AVAILABLE DATA ->
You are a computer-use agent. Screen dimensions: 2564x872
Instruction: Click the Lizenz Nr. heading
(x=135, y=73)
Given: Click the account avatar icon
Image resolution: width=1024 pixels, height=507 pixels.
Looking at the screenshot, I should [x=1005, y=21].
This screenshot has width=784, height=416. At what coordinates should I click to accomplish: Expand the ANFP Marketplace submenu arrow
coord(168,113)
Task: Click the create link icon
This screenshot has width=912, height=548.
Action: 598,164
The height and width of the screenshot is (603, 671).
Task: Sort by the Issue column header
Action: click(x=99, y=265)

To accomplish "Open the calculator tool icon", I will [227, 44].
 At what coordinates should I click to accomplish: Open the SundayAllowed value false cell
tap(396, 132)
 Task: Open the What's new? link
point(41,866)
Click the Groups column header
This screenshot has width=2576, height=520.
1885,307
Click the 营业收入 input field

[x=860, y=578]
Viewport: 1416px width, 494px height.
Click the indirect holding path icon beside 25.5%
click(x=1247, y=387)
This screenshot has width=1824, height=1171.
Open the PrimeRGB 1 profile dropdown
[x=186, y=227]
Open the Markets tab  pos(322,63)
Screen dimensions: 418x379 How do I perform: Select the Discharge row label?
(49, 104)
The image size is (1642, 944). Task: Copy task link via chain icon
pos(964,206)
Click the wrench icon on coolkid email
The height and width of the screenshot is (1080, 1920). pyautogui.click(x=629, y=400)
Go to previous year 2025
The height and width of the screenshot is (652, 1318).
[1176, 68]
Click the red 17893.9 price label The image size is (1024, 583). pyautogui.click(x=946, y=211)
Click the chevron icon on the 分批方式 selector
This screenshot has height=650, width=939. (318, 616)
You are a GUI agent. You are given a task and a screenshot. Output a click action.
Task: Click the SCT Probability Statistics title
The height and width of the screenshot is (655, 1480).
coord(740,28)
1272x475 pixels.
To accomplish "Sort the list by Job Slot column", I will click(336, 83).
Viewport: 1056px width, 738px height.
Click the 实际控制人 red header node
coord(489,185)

INSTRUCTIONS TO FOLLOW -> Lay out the entries above, from the line with "Viewport: 1416px width, 494px height." to the line with "pos(964,206)" (both lines included), as a CSV with two columns, command and location. Give one row per entry, with its text and its answer each in a single quoted field and any line breaks replaced by spaces.

OUTPUT OF THE TASK ->
command,location
"Viewport: 1416px width, 494px height. Click the indirect holding path icon beside 25.5%","click(x=1247, y=387)"
"This screenshot has width=1824, height=1171. Open the PrimeRGB 1 profile dropdown","[x=186, y=227]"
"Open the Markets tab","pos(322,63)"
"Screen dimensions: 418x379 How do I perform: Select the Discharge row label?","(49, 104)"
"The image size is (1642, 944). Task: Copy task link via chain icon","pos(964,206)"